ECLI:NL:RBDHA:2018:8243
Rechtbank Den Haag
- Eerste aanleg - enkelvoudig
- Rechtspraak.nl
Asielaanvraag en overdracht aan Frankrijk onder de Dublinverordening
In deze zaak heeft eiseres, een Iraanse vrouw, beroep ingesteld tegen een besluit van de staatssecretaris van Justitie en Veiligheid, waarin werd besloten haar asielaanvraag niet in behandeling te nemen en haar over te dragen aan Frankrijk. Eiseres had op 28 februari 2018 een asielaanvraag ingediend, maar omdat zij het Schengengebied was binnengekomen met een geldig Frans visum, heeft Nederland Frankrijk gevraagd om haar over te nemen. Frankrijk heeft hiermee ingestemd, waardoor zij verantwoordelijk is voor de behandeling van de asielaanvraag.

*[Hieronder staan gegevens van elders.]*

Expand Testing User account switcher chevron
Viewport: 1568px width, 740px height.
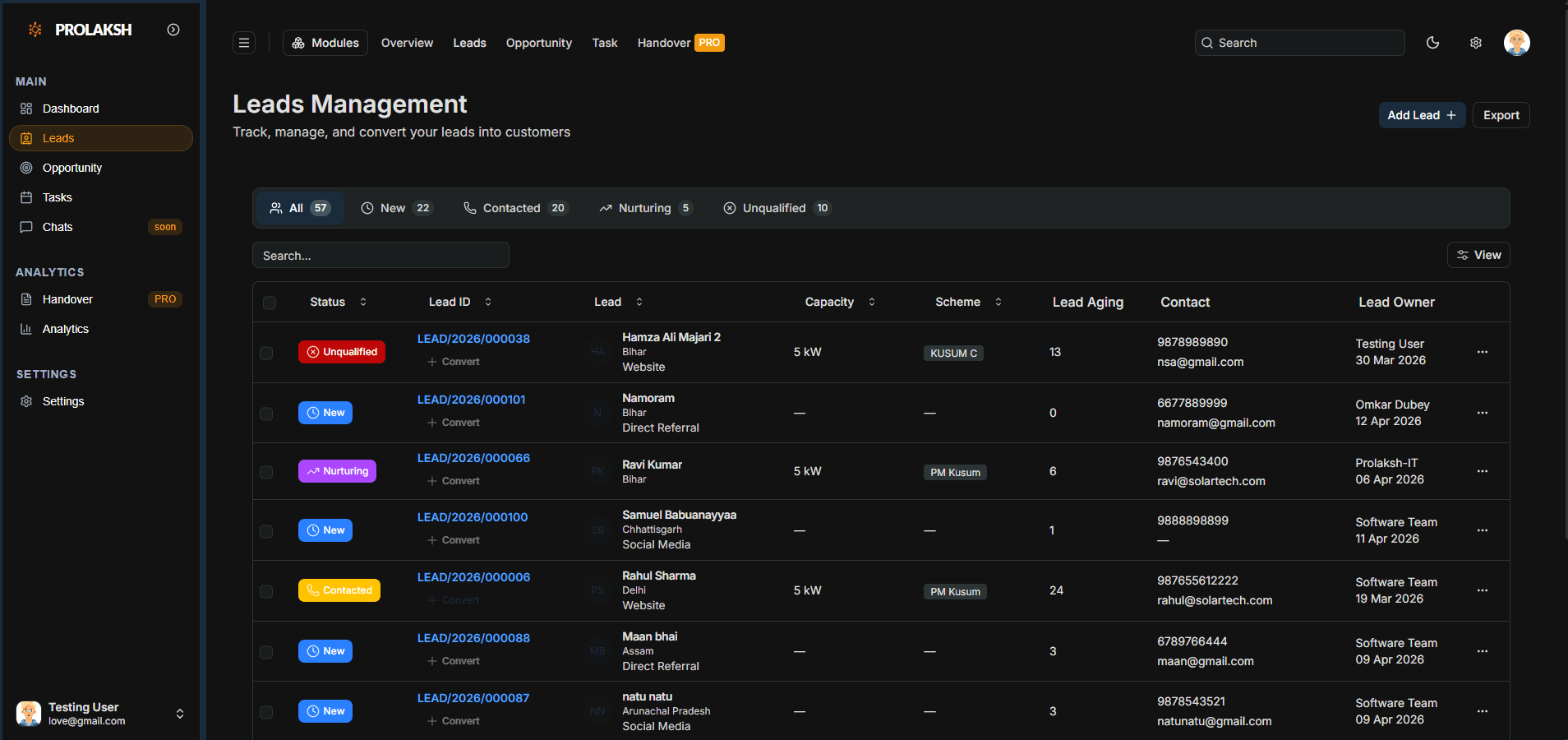(180, 714)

Eiseres betoogde dat artikel 16 van de Dublinverordening van toepassing was, omdat zij een sterke afhankelijkheidsrelatie had met haar nicht in Nederland. De rechtbank oordeelde echter dat de relatie tussen eiseres en haar nicht niet voldeed aan de criteria van artikel 16, aangezien er geen objectieve onderbouwing was voor de gestelde afhankelijkheid. De rechtbank concludeerde dat de staatssecretaris zijn beslissing om de asielaanvraag niet inhoudelijk te behandelen voldoende had gemotiveerd en dat er geen bijzondere individuele omstandigheden waren die een uitzondering op het beleid rechtvaardigden.

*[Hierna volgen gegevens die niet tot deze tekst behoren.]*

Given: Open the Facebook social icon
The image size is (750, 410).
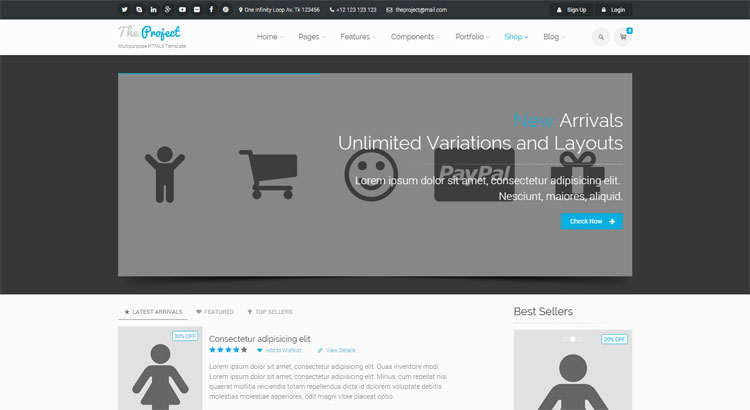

De rechtbank verklaarde het beroep ongegrond en oordeelde dat de staatssecretaris niet verplicht was om verder onderzoek te doen naar de mogelijke gevolgen van de overdracht aan Frankrijk. Eiseres had niet aannemelijk gemaakt dat haar gezondheid in gevaar zou komen door de overdracht, en de rechtbank wees erop dat Frankrijk gebonden is aan de Opvangrichtlijn, wat betekent dat eiseres daar recht heeft op adequate zorg. De rechtbank concludeerde dat er geen aanleiding was voor een proceskostenveroordeling.